--- THE INPUT ---

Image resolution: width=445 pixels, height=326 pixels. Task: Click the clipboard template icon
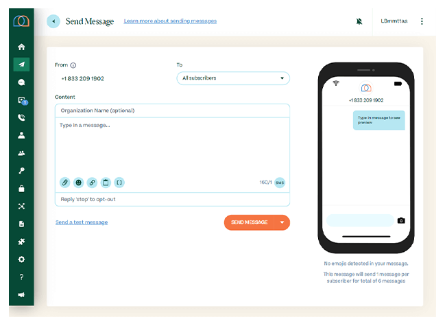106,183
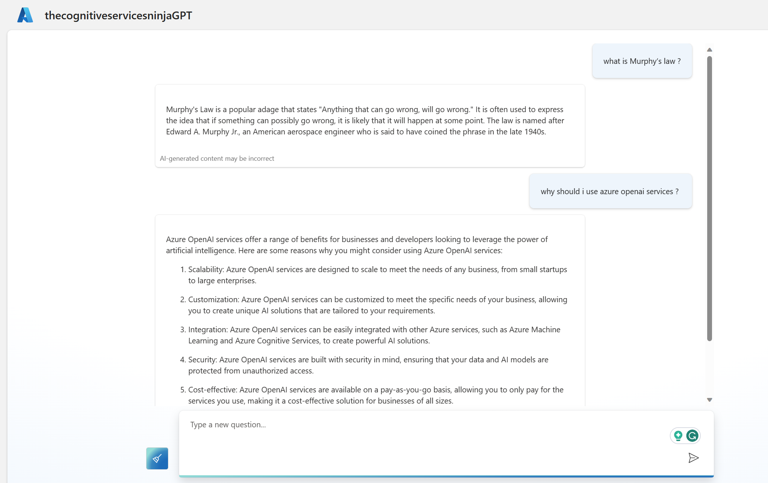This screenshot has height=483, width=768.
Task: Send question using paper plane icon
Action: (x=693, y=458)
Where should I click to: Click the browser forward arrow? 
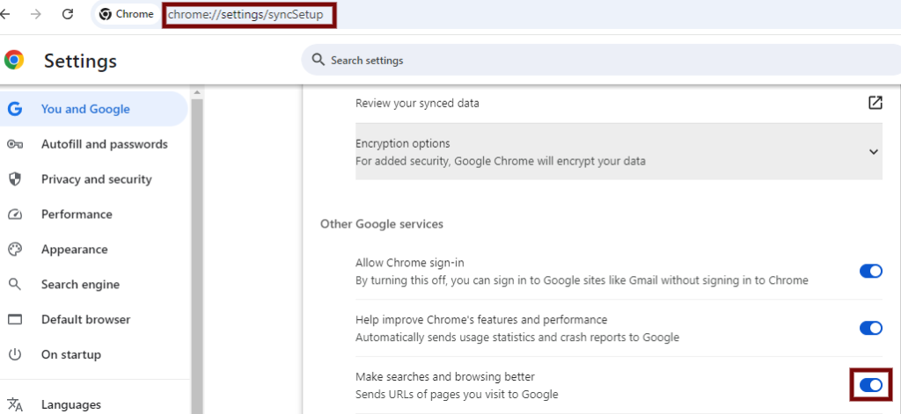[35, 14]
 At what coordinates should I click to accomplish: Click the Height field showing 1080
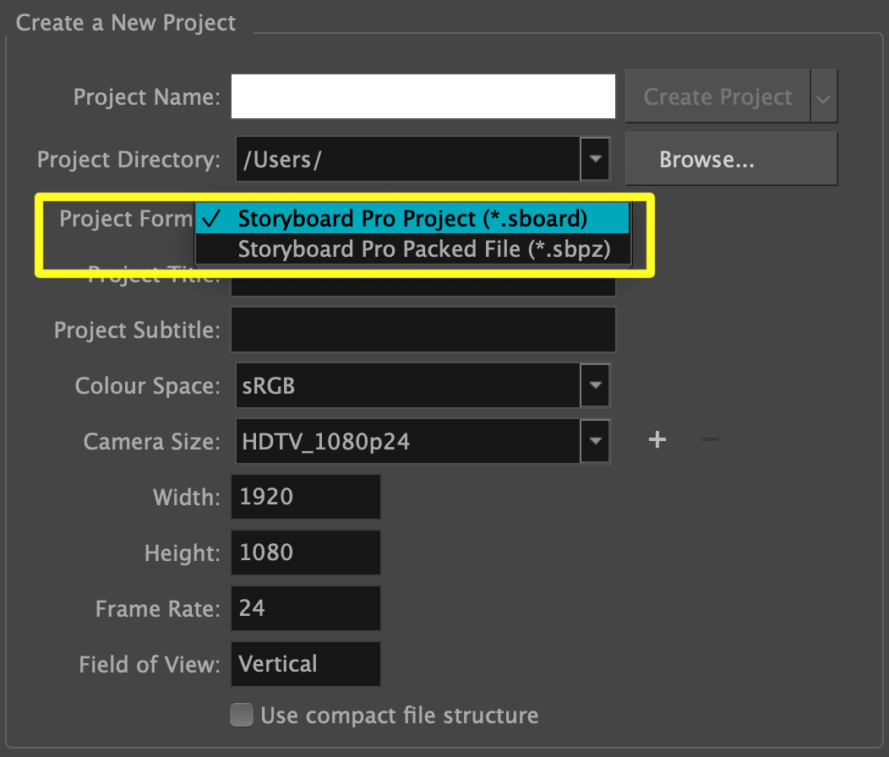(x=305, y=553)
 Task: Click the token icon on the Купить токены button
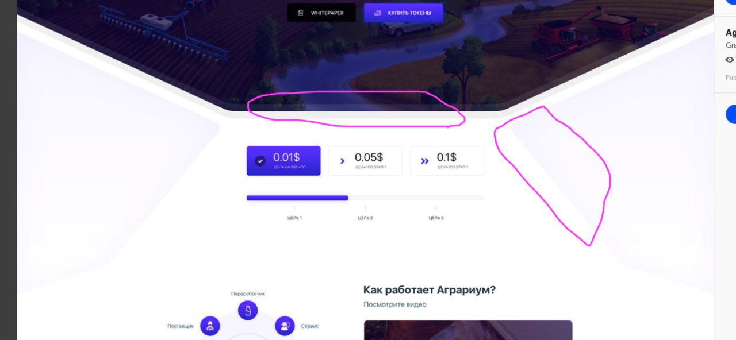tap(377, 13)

---

Could the lines above be copied out exactly, with no image carried over?

TASK RESPONSE:
Image resolution: width=445 pixels, height=326 pixels. Task: Click the clipboard template icon
106,183
This screenshot has height=483, width=768.
Task: Send question using paper plane icon
Action: (x=693, y=458)
Where should I click to: Click the browser forward arrow? 
[35, 14]
 At what coordinates should I click to accomplish: Click the Height field showing 1080
(x=305, y=553)
 Task: Click the token icon on the Купить токены button
tap(377, 13)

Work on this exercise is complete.